# Task requirements
Which lines in the items below contain the word "screenshot"? Show each of those lines in full.

Input rows start

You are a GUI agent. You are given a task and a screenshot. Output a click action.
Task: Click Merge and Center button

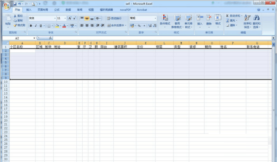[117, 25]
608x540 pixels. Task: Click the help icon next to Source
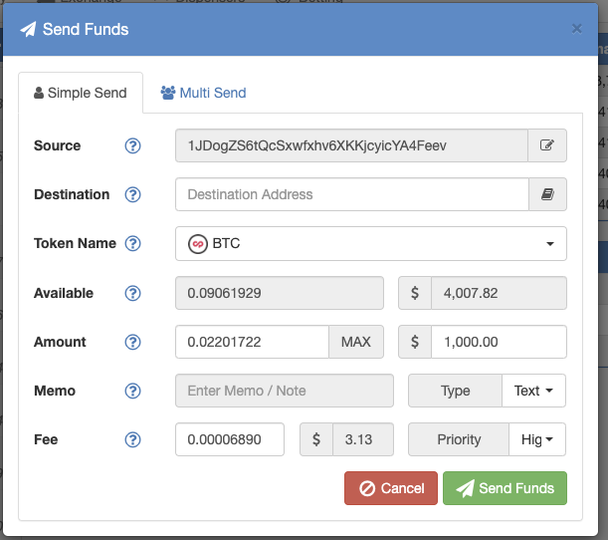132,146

Input rows end
Input rows start

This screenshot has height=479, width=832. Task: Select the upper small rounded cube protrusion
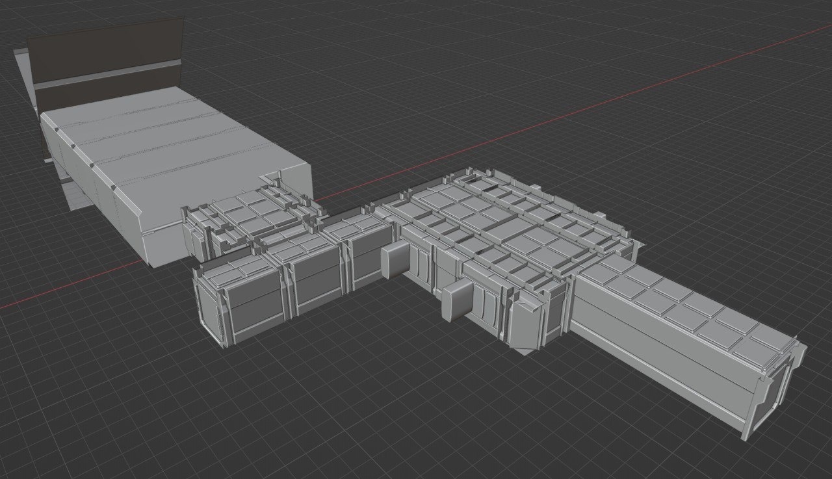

Input rows end

# Written answer
You are a GUI agent. You are given a task and a screenshot. Output a click action.
This screenshot has height=479, width=832. Task: Select the upper small rounded cube protrusion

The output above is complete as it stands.